*** Begin section ***

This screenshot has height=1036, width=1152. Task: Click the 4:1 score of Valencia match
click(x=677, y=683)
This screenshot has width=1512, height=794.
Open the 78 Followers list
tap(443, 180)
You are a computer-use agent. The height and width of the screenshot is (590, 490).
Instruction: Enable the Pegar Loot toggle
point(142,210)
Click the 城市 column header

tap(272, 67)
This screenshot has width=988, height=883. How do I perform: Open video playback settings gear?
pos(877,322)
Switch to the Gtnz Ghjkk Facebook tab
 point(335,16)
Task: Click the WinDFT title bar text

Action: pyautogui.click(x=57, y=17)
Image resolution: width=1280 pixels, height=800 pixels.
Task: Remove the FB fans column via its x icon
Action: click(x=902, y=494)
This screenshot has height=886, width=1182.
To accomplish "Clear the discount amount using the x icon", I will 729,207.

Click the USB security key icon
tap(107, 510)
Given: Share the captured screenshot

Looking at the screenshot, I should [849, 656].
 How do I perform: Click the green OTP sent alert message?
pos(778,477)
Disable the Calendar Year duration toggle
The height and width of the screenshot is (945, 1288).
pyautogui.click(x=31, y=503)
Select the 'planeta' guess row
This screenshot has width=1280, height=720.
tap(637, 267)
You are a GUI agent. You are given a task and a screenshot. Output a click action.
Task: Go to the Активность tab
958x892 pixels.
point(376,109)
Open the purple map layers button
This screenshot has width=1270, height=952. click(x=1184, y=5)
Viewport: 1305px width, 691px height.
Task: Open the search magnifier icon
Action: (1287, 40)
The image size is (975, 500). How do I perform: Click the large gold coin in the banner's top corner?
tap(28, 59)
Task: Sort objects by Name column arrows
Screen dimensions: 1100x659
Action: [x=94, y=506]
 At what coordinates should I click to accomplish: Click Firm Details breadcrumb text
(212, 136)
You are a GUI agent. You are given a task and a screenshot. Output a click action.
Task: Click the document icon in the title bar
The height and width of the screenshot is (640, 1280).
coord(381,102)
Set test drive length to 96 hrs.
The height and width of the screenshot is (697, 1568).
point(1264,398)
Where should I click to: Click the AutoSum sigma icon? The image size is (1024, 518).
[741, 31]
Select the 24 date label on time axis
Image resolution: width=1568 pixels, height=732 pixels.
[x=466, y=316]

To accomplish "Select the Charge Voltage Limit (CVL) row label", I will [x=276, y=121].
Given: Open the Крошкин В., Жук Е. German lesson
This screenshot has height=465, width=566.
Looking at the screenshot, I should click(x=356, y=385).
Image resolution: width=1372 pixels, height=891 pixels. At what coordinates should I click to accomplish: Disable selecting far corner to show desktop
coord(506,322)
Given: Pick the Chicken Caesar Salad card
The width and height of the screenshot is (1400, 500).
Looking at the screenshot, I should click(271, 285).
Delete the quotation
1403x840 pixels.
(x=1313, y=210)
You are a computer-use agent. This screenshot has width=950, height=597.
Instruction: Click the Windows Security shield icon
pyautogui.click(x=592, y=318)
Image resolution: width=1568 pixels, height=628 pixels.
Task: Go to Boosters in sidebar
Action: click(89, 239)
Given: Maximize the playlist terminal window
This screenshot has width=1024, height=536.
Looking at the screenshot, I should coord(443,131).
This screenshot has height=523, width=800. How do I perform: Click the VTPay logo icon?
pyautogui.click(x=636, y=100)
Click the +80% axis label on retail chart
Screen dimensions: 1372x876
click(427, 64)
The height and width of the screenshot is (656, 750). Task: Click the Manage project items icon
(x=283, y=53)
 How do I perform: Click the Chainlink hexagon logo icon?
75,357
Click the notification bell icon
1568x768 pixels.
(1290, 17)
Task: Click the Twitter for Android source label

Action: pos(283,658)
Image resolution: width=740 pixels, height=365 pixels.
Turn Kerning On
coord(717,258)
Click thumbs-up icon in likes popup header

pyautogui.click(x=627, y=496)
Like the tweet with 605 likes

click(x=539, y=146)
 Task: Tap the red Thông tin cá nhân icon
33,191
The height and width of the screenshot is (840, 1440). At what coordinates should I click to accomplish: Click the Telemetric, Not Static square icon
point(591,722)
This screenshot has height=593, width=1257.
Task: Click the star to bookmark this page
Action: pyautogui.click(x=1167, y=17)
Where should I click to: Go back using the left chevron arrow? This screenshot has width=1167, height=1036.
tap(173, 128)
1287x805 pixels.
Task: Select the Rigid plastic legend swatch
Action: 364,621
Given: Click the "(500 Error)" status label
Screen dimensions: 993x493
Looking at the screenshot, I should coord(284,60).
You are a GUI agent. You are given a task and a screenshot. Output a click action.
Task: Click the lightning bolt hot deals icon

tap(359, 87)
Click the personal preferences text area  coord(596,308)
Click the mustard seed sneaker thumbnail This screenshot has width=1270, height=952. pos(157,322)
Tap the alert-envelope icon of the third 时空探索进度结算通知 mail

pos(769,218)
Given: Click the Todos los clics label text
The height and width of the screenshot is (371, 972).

*** End section ***

◆ Exercise details ◆
Go over the entries above and tally the lines holding "will"; please answer with the number alone.

◆ Expected answer ◆
2